Project description:The Staphylococcus aureus biofilm mode of growth is associated with several chronic infections that are very difficult to treat due to the recalcitrant nature of biofilms to clearance by antimicrobials. Accordingly, there is an increasing interest in preventing the formation of S. aureus biofilms and developing efficient antibiofilm vaccines. Given the fact that during a biofilm-associated infection, the first primary interface between the host and the bacteria is the self-produced extracellular matrix, in this study we analyzed the potential of extracellular proteins found in the biofilm matrix to induce a protective immune response against S. aureus infections. By using proteomic approaches, we characterized the exoproteomes of exopolysaccharide-based and protein-based biofilm matrices produced by two clinical S. aureus strains. Remarkably, results showed that independently of the nature of the biofilm matrix, a common core of secreted proteins is contained in both types of exoproteomes. Intradermal administration of an exoproteome extract of an exopolysaccharide-dependent biofilm induced a humoral immune response and elicited the production of interleukin 10 (IL-10) and IL-17 in mice.
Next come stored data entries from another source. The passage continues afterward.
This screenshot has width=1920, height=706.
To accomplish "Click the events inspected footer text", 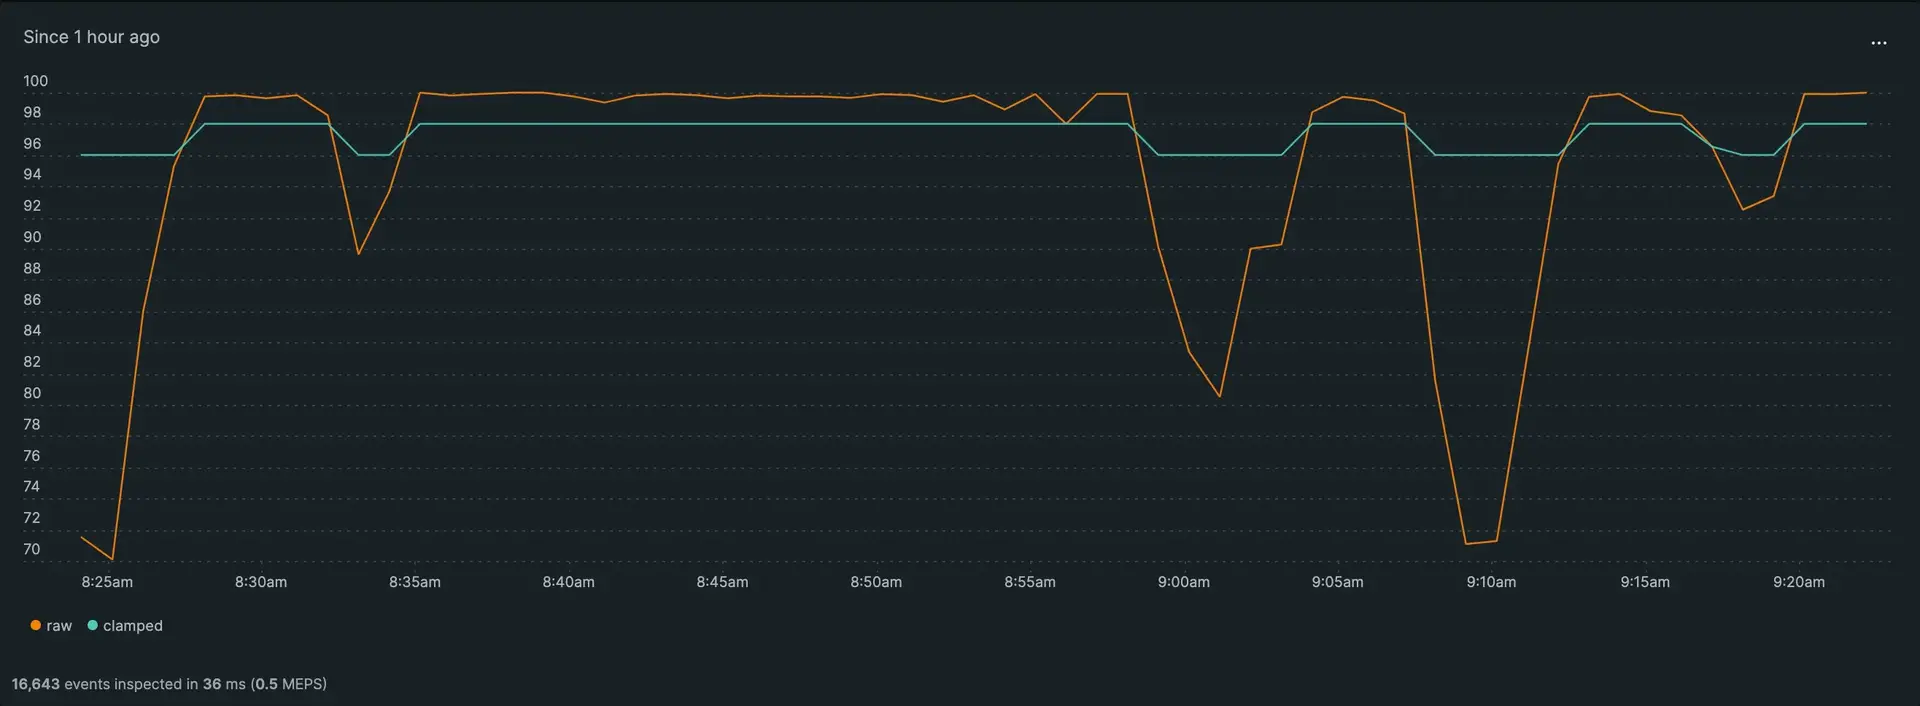I will tap(169, 684).
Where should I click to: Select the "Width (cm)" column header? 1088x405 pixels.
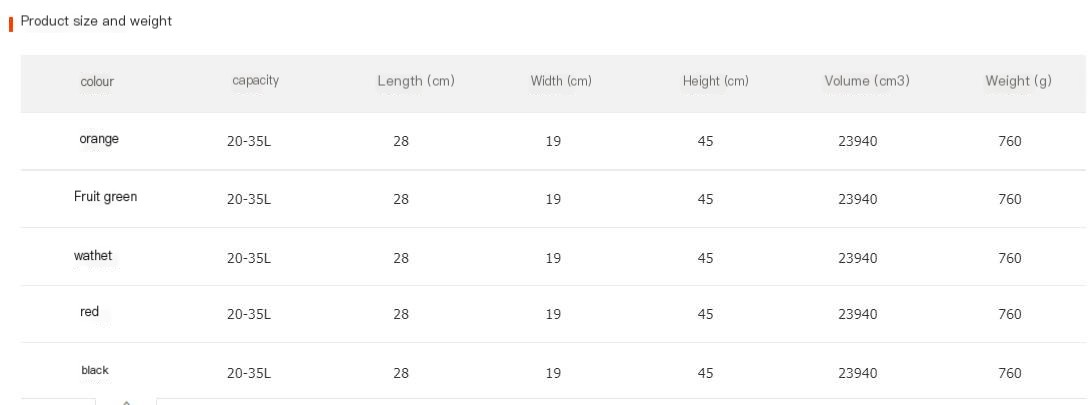pyautogui.click(x=561, y=81)
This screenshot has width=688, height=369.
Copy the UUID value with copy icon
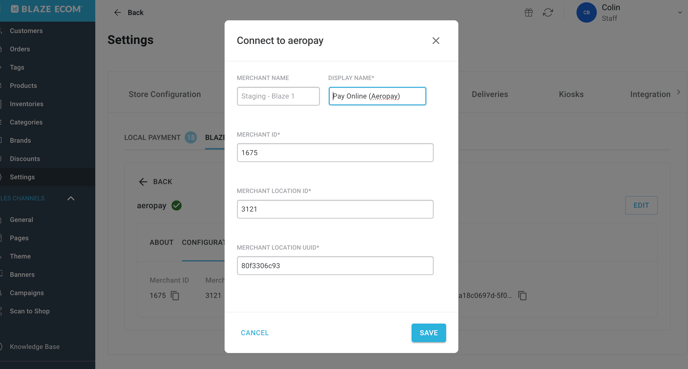tap(522, 296)
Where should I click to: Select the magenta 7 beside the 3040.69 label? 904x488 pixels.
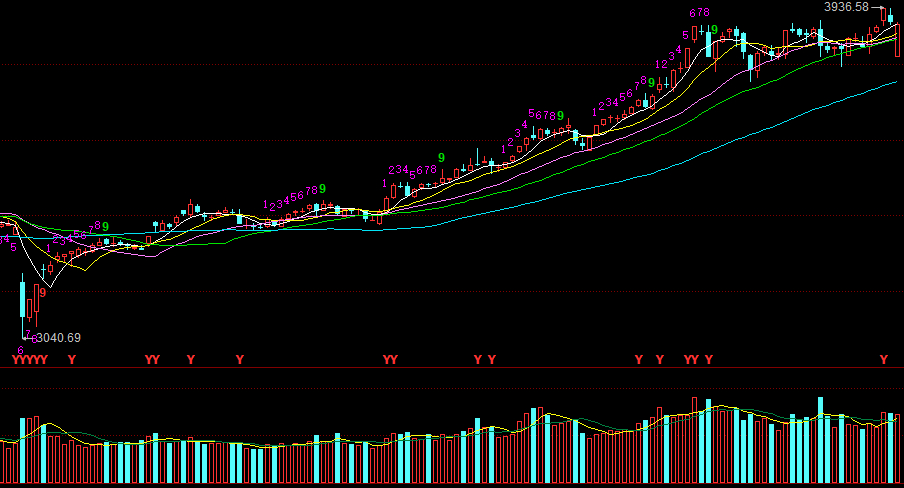point(29,333)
Antibodies against such an extract promoted opsonophagocytosis and killing of S. aureus. Immunization with the biofilm matrix exoproteome significantly reduced the number of bacterial cells inside a biofilm and on the surrounding tissue, using an in vivo model of mesh-associated biofilm infection. Furthermore, immunized mice also showed limited organ colonization by bacteria released from the matrix at the dispersive stage of the biofilm cycle. Altogether, these data illustrate the potential of biofilm matrix exoproteins as a promising candidate multivalent vaccine against S. aureus biofilm-associated infections.